Il timido sardo che portò il Pci alla vetta

AMIRACOLO ECONOMICO. È un giovane dirigente del Pci e pochi si accorgono di lui.

ANNI SETTANTA. Segretario del Pci, accompagna il partito nella sua ascesa. All'inizio sembra un personaggio senza carisma rispetto alla "vecchia guardia", ma si guadagna il rispetto dentro e fuori il partito. Propaganda l'austerità e la frugalità dei costumi rispetto al mondo moderno, propone la "questione morale" come primaria nella gestione della cosa pubblica. Il rapimento e l'uccisione di Aldo Moro segnano la fine della sua politica di unità nazionale.

ANNI OTTANTA. Subisce, a sinistra, l'attivismo di Craxi.

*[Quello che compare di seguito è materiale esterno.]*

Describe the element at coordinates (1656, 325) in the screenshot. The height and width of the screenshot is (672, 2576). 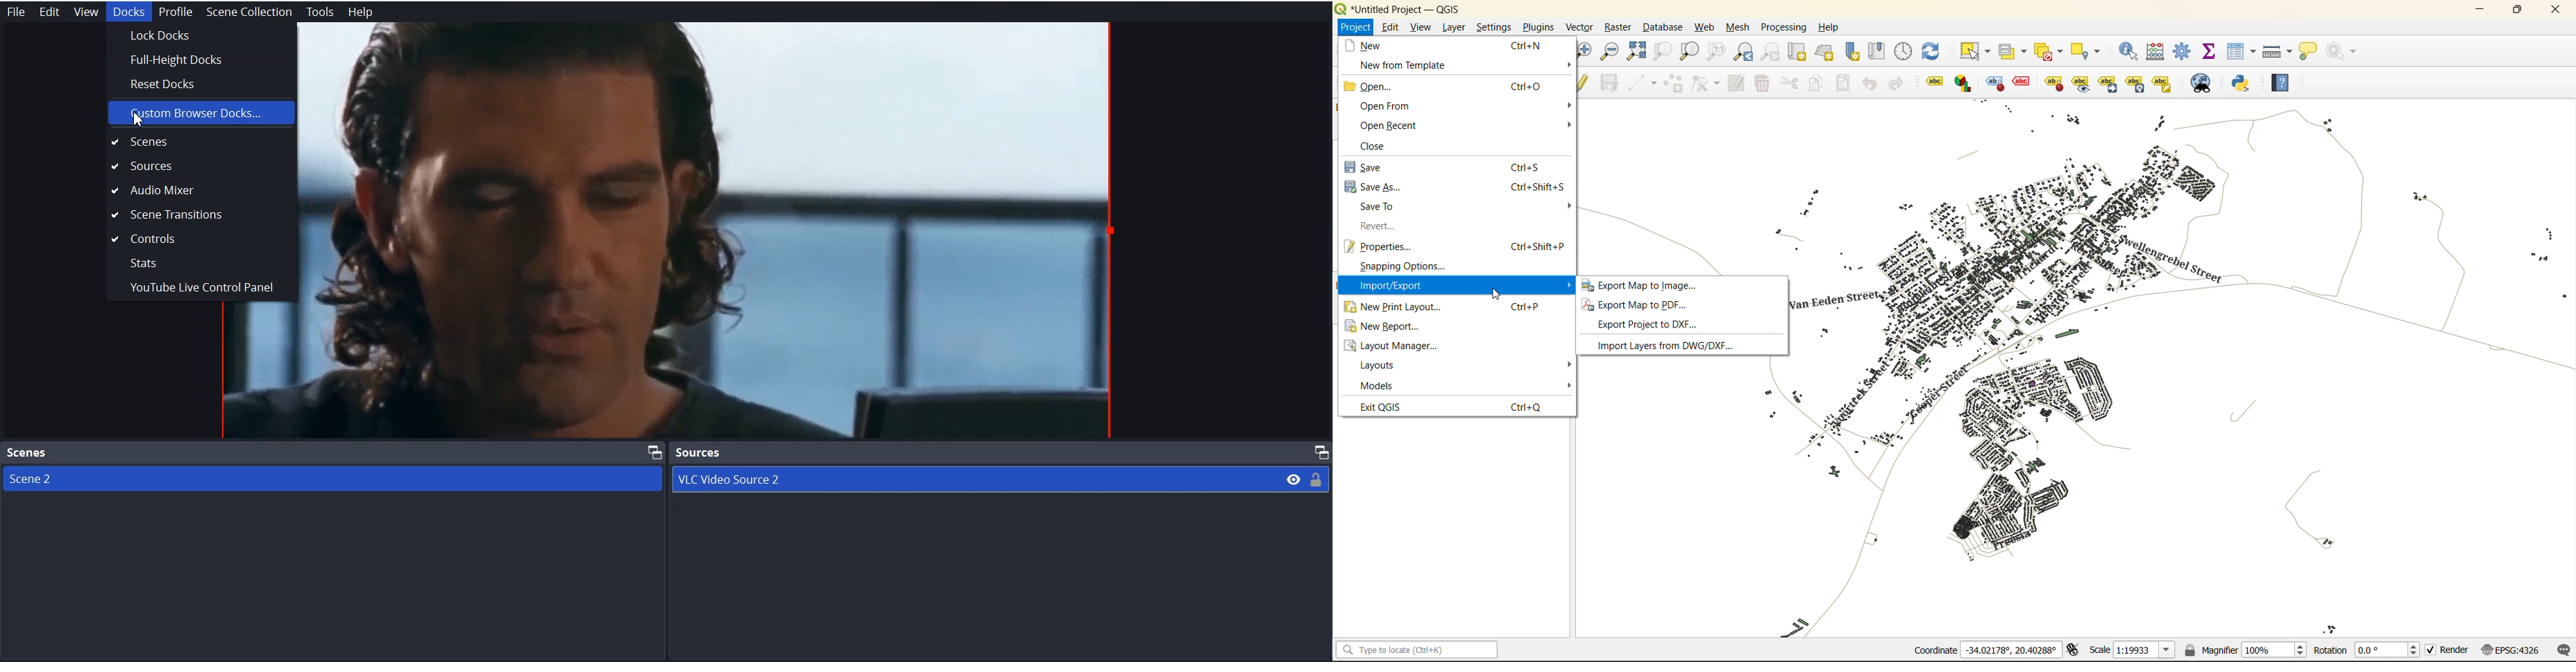
I see `export project to dxf` at that location. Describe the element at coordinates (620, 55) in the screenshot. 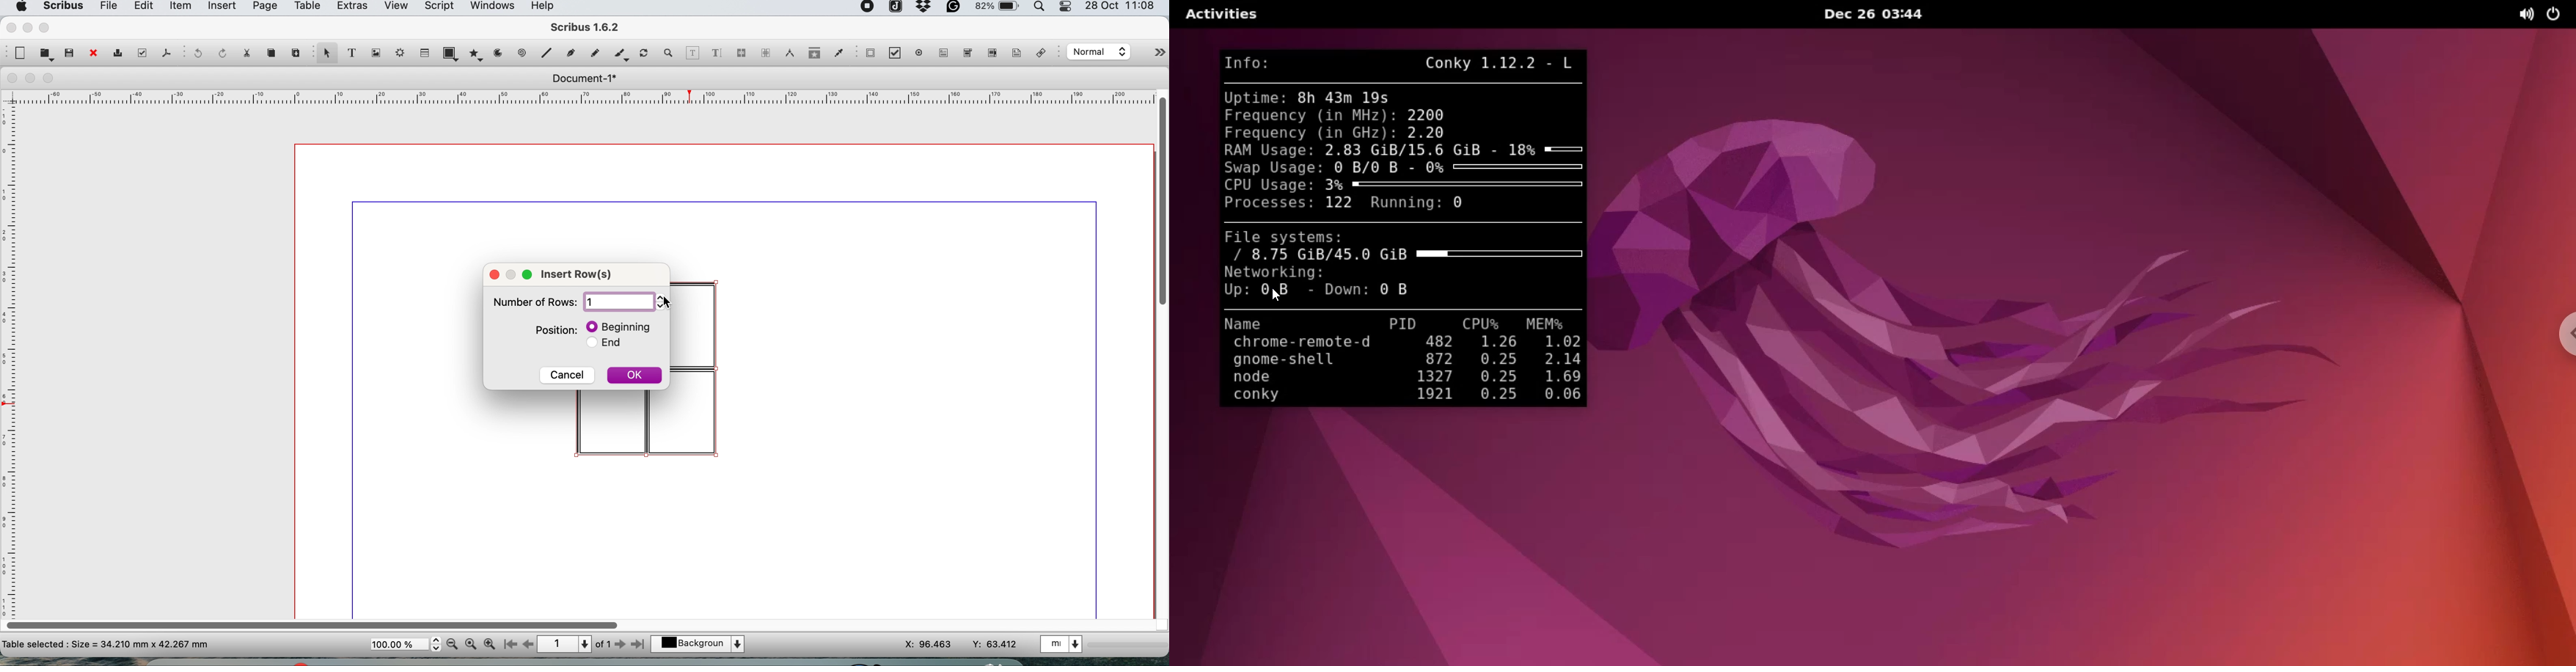

I see `calligraphic line` at that location.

Torna all'opposizione, propone una serie di piccoli strappi nei confronti dell'Urss. La sua morte drammatica lo rende un'icona della "bella politica". Rispetto a quelli di Togliatti, i suoi funerali sono più grandi e più ecumenici. Diventano il modello del "funerale italiano".

TANGENTOPOLI E DOPO. L'alfiere della moralità pubblica comincia a declinare. Viene accusato di non aver strappato abbastanza con Mosca, di non aver capito l'Italia, di aver sostituito la politica con il moralismo. Nel 1994 Montanelli lo loda al festival dell'Unità. Ma non ha veri eredi.